**DATA EXTRACTS:**
════════
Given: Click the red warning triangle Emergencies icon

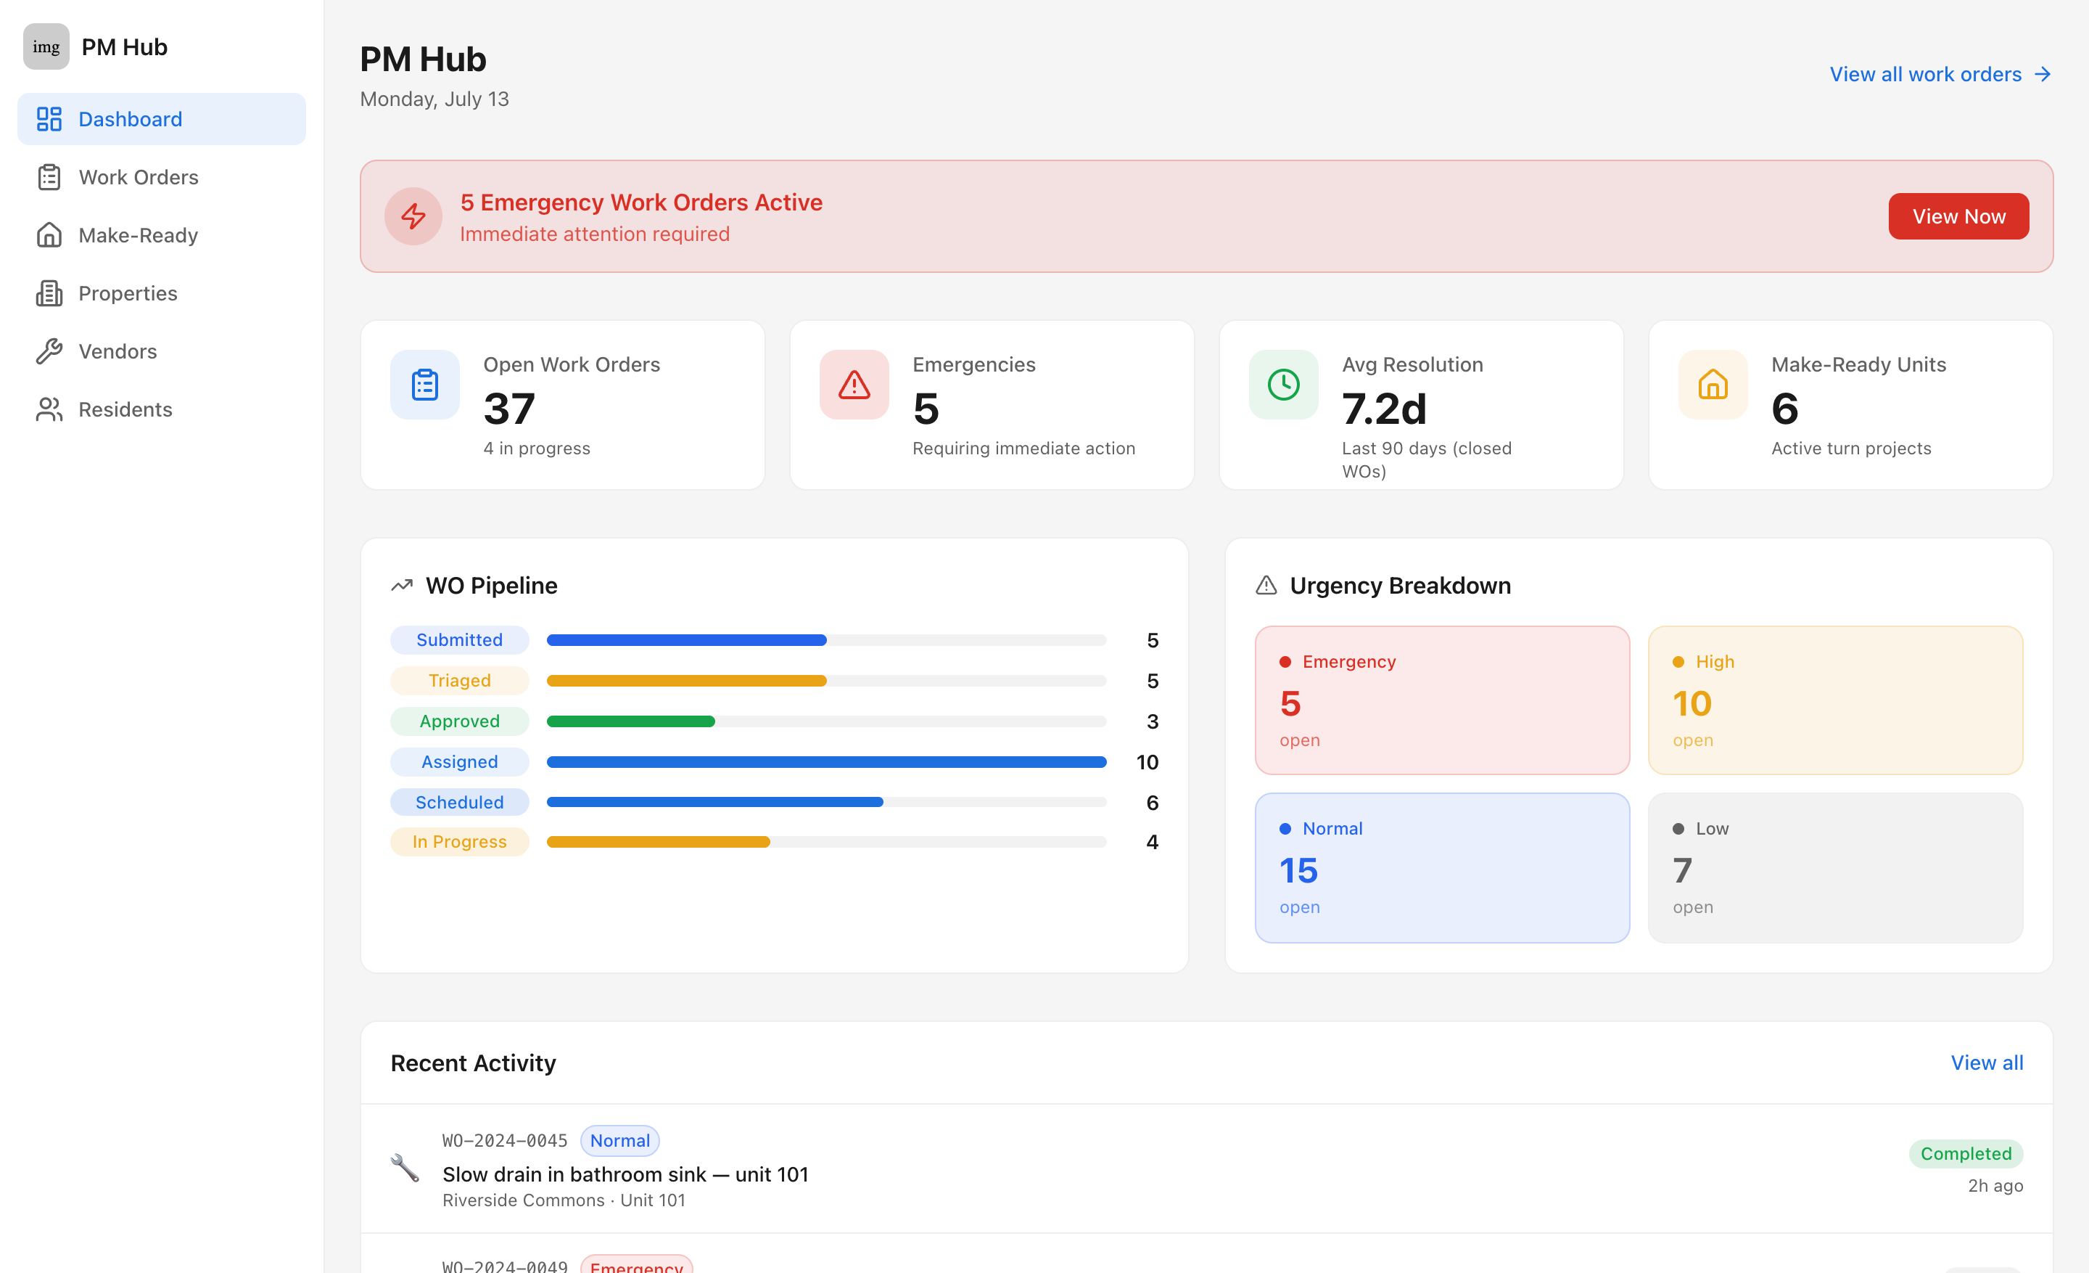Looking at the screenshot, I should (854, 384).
════════
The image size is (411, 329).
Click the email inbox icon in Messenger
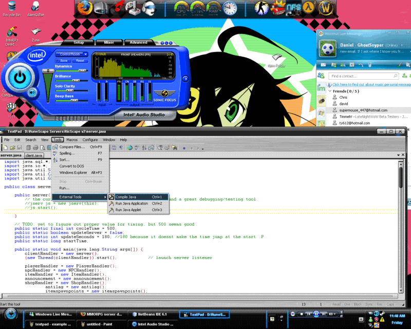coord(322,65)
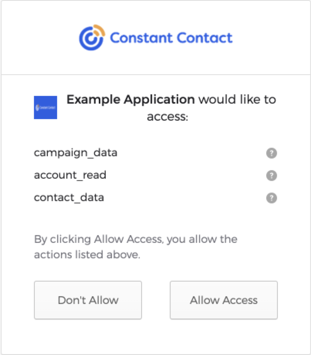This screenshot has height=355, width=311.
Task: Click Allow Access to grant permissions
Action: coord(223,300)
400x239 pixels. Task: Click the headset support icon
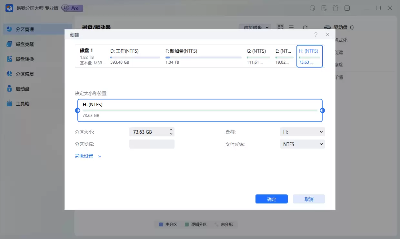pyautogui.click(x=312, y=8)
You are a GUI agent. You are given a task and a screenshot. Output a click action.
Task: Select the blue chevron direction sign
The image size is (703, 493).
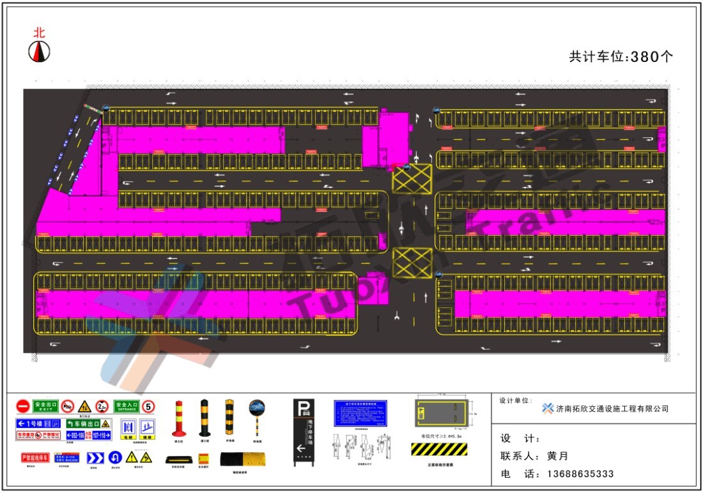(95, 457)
════════
**TASK TO COMPLETE:** Using the material above, transcribe exactly the lines from the one holding "The image size is (411, 329)." to the one holding "You are a GUI", both ends kept. Do not carry over any pictures.

**TASK RESPONSE:**
The image size is (411, 329).
Click the email inbox icon in Messenger
coord(322,65)
This screenshot has height=355, width=311.
Task: Click Allow Access to grant permissions
Action: coord(223,300)
400x239 pixels. Task: Click the headset support icon
pyautogui.click(x=312, y=8)
You are a GUI agent. You are given a task and a screenshot. Output a click action.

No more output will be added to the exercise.